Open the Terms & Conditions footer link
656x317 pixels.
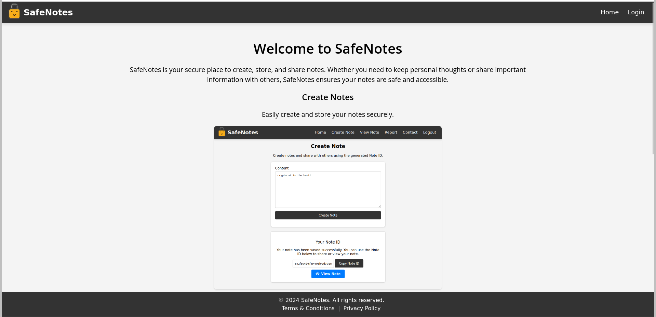(x=308, y=308)
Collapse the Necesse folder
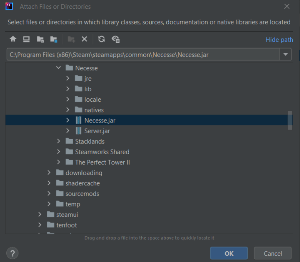Viewport: 300px width, 262px height. (58, 68)
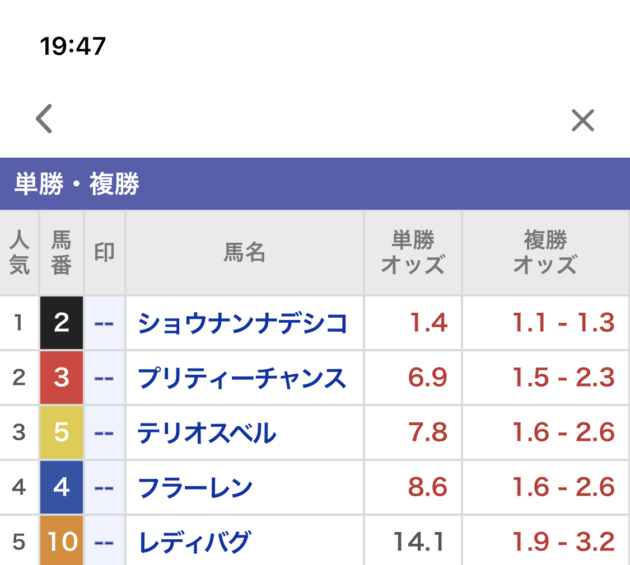Open フラーレン horse page
The width and height of the screenshot is (630, 565).
pyautogui.click(x=195, y=488)
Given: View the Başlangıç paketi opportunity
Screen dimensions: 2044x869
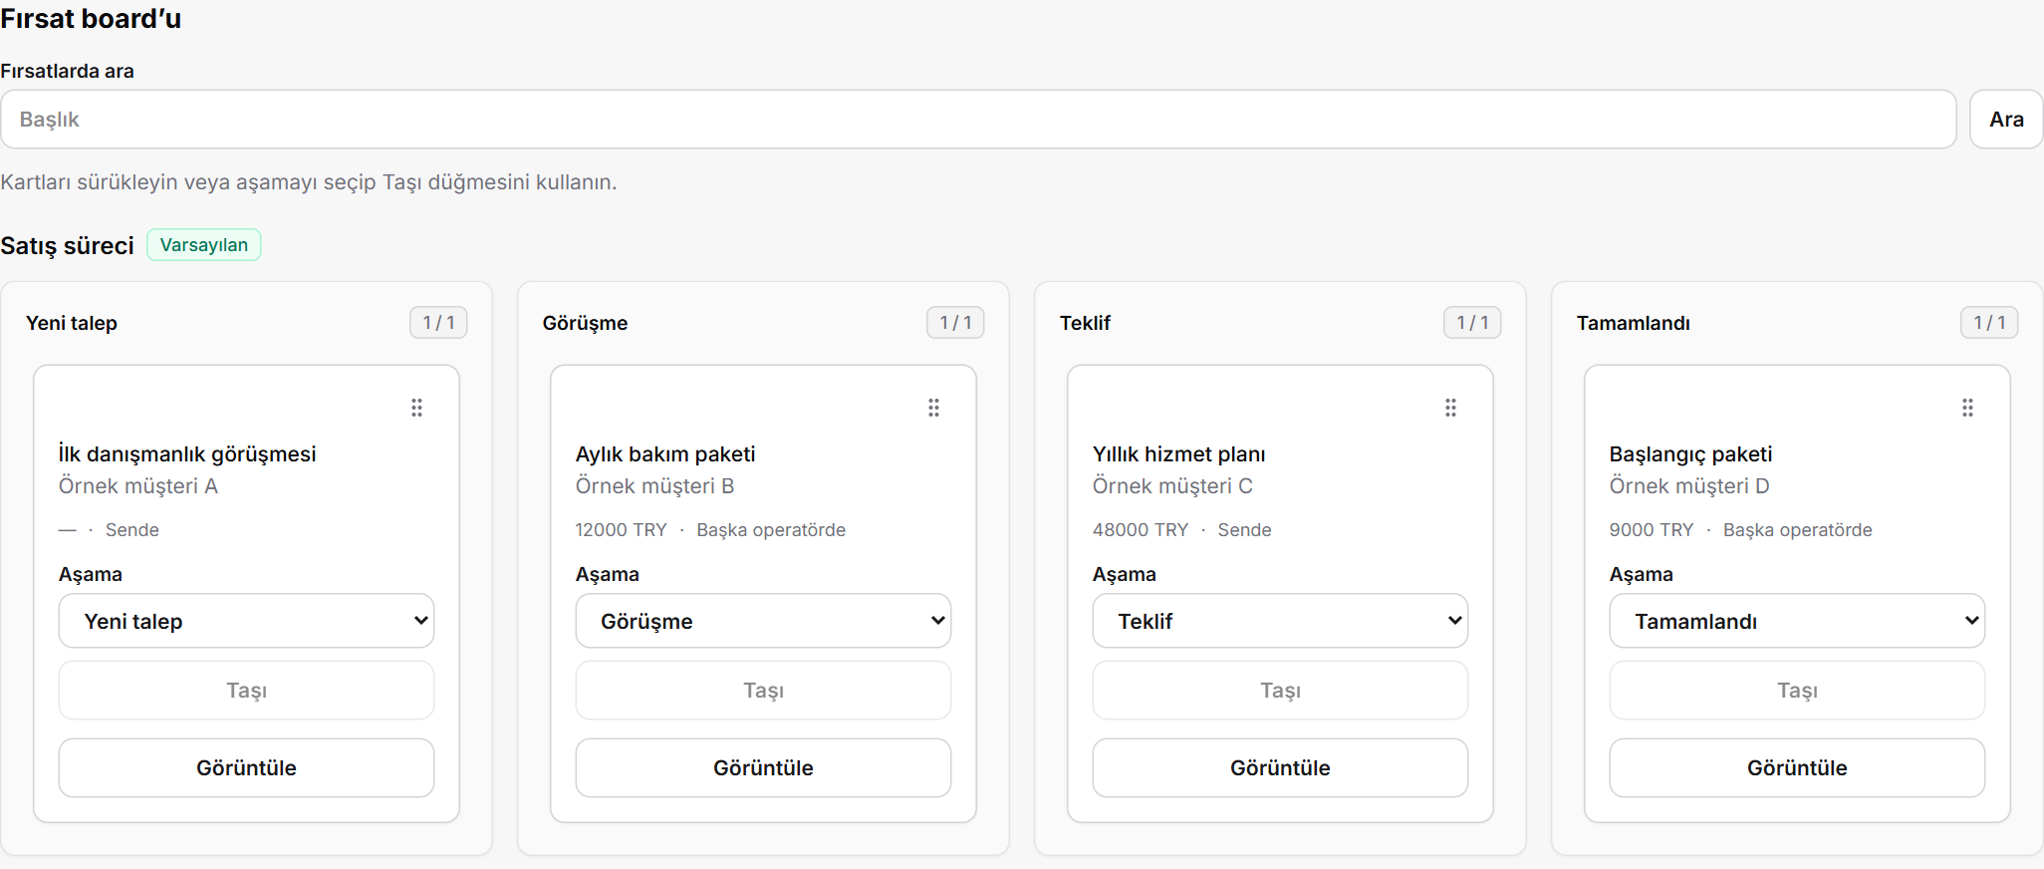Looking at the screenshot, I should (1797, 767).
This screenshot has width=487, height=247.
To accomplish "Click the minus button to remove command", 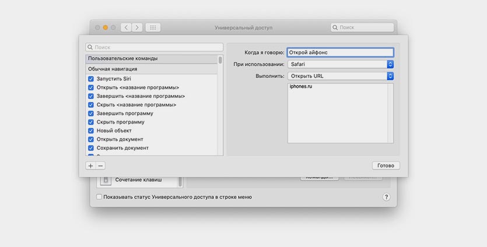I will [100, 165].
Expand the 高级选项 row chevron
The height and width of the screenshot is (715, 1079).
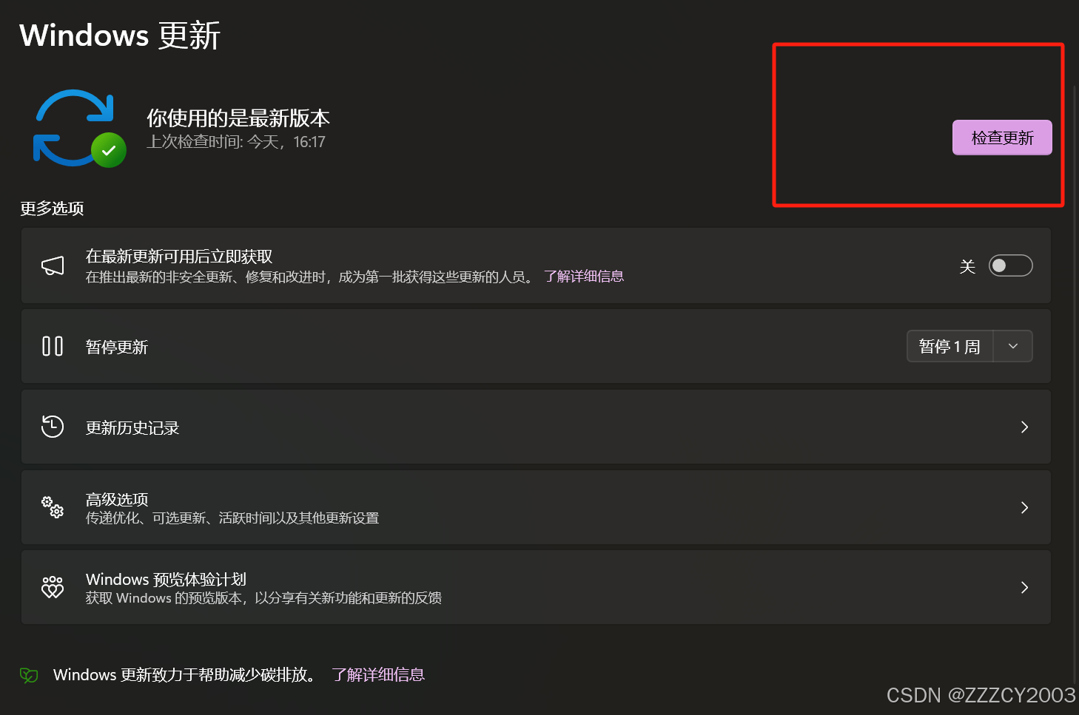click(1024, 507)
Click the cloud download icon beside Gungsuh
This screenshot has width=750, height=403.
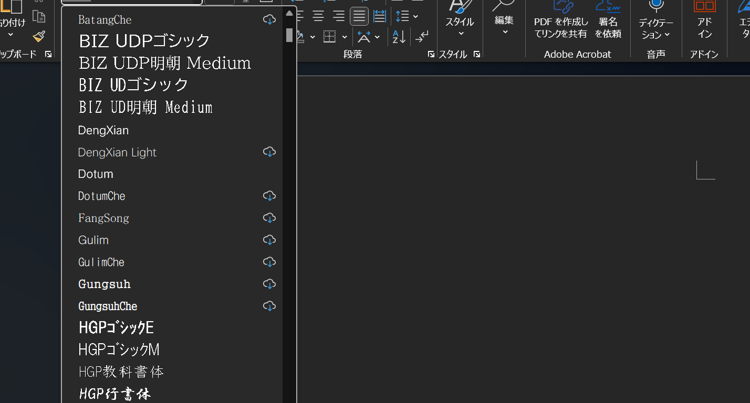pos(269,284)
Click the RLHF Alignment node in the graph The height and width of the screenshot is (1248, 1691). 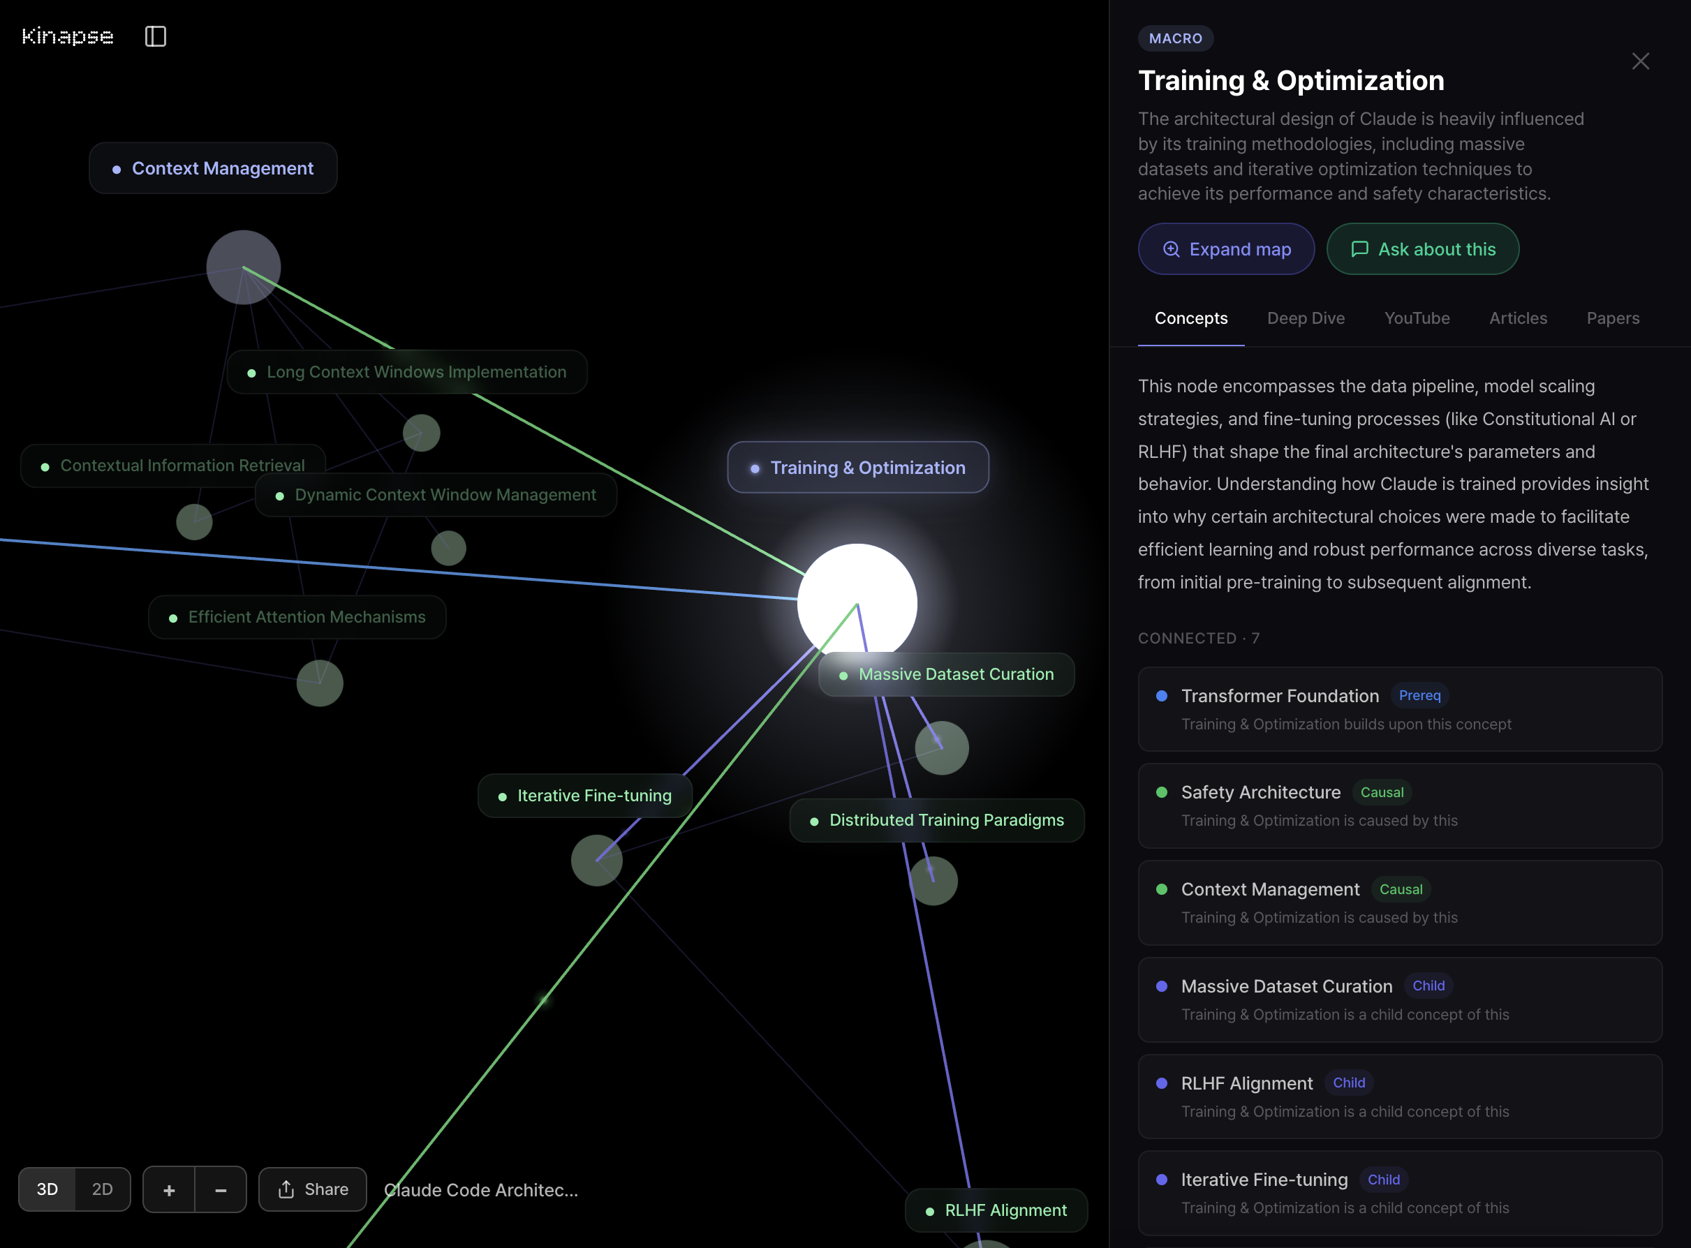(x=996, y=1209)
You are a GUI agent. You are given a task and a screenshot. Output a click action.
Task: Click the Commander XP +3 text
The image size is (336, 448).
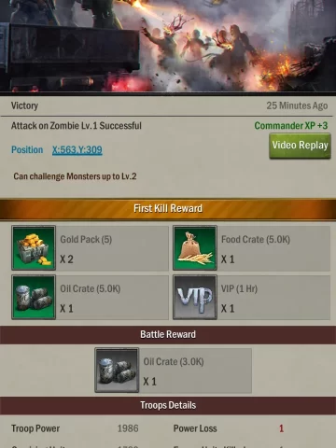click(x=291, y=126)
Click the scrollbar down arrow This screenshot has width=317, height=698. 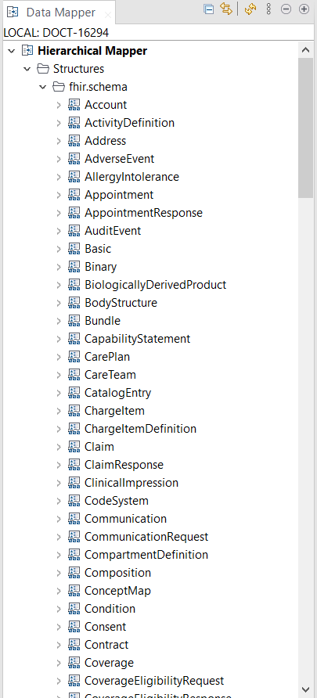pos(305,689)
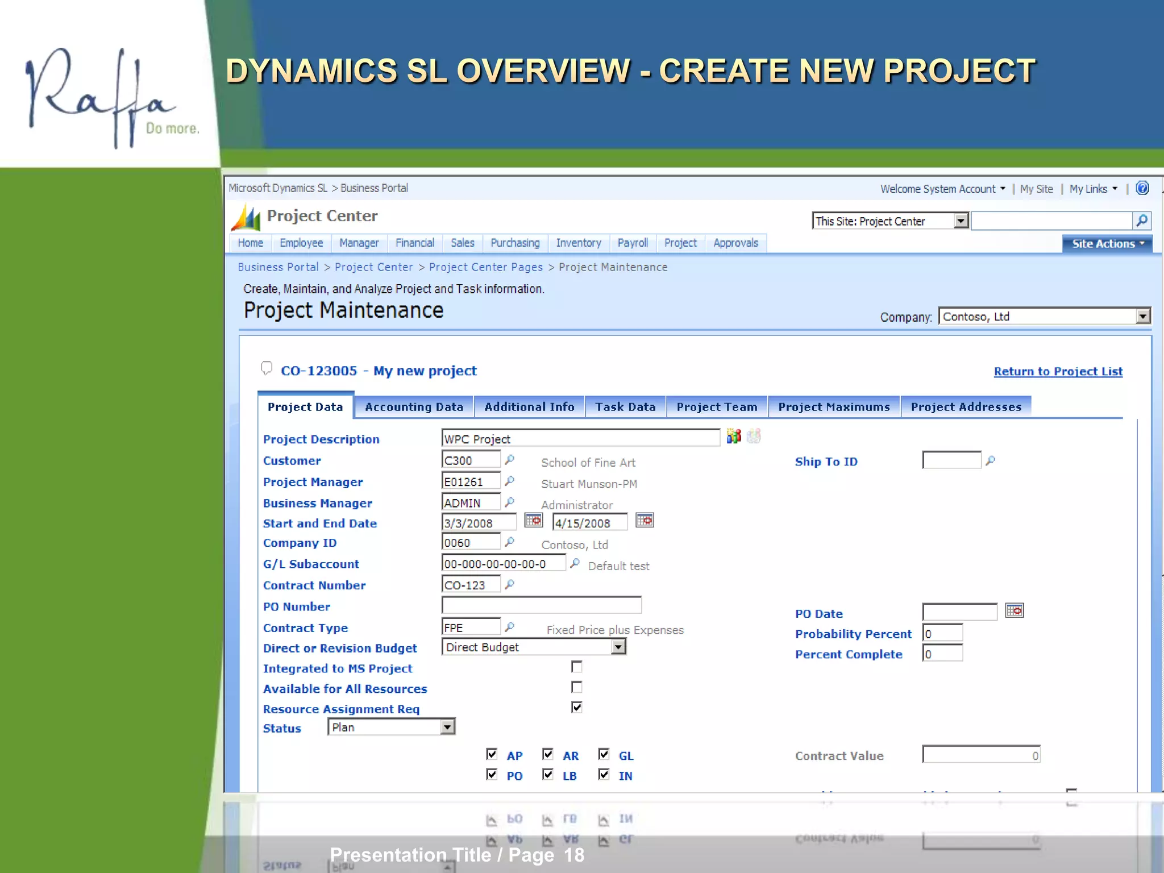Open the Site Actions menu button
1164x873 pixels.
pos(1107,244)
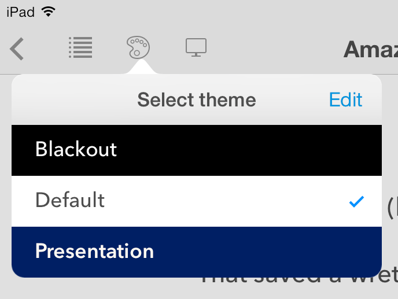Choose the Blackout theme
The image size is (398, 299).
coord(197,150)
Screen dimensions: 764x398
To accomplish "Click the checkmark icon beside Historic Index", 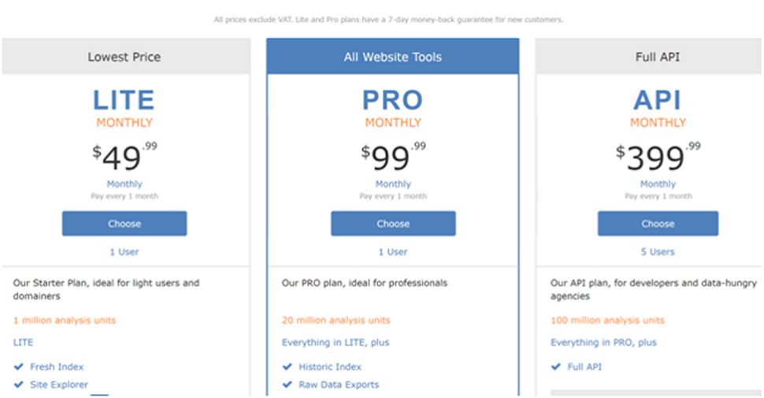I will (x=287, y=366).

== What is being asked ==
List each line of the items above that contains the word "dimensions".

== Exercise solution ==
Screen dimensions: 2044x869
Screen dimensions: 764x398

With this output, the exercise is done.